Lenin was certainly right. There is no subtler, no surer means of overturning the existing basis of society than to debauch the currency. The process engages all the hidden forces of economic law on the side of destruction, and does it in a manner which not one man in a million is able to diagnose."

John Maynard Keynes


And so governments, following the Olympian pronouncement of their guru, aim at a positive inflation target. Keeping it to single digits means that they hope nobody will notice, or that if they do they'll think the govt is doing a good job battling The Inflation Beast while keeping the 'wheels of commerce greased'.

Of course inflation is a result of government itself and it's monopoly on money creation, but that's not something they want people to know for all the reasons Keynes so helpfully elucidates above. So they define inflation to be a general rise in a set of prices of their own choosing rather than what it really is: price rises as a consequence of their pumping too much money into the economy thereby debasing the currency.
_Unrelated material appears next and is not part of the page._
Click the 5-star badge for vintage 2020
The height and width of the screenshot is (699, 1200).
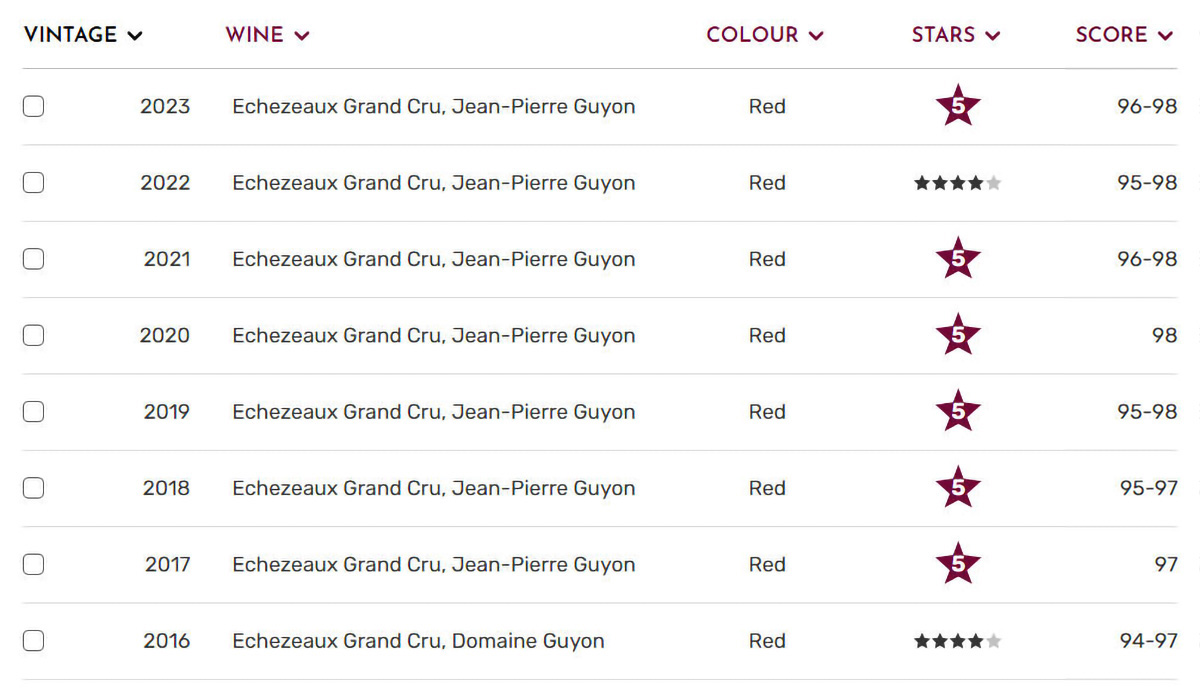coord(958,335)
But even the CPI is misleading since the matrix of prices constantly shifts to reflect the differing demands of the economy so a single figure cannot say anything useful about the (subset of) prices other than that a weighted average may have changed. But inflation doesn't affect all prices at the same time or by the same amount making the already highly selective CPI an even less useful indicator.

The massive rise in UK asset prices are in large part the result of the current easy money supply and low interest rates. The state bureaucrats believe they know better than the market what the 'cost' of money should be. In order to implement this price-fixing they must create liquidity (read easy credit) to keep the demand for money in line with their desired interest rate. This is the inflation Keynes describes as the new credit debases the existing money supply, robbing it of purchasing power and conversely making (some) things more expensive.

The shift in the price matrix caused by the debasement sends the wrong price signals to the economy. It causes misallocation of resources and capital as some spending that was not previously viable now becomes so, even though the project may be of dubious value. If a credit contraction then occurs the effects of the misallocation have to work their way through the system, appearing as a recession. Clearly the best thing to do is to let it take it's course. But the first thing the govt will do in a recession is ease credit further, adding petrol to the fire and re-igniting the cycle but this time at a higher level.

It will be interesting to see how far Brown and the BoE can push things.

Monday, March 21, 2005

Inflation again

There's an interesting article on inflation and the CPI over at Mises.
Given how much pernicious inflation ultimately impoverishes everyone to the benefit of the government it's good to see that not everyone believes the CPI figures.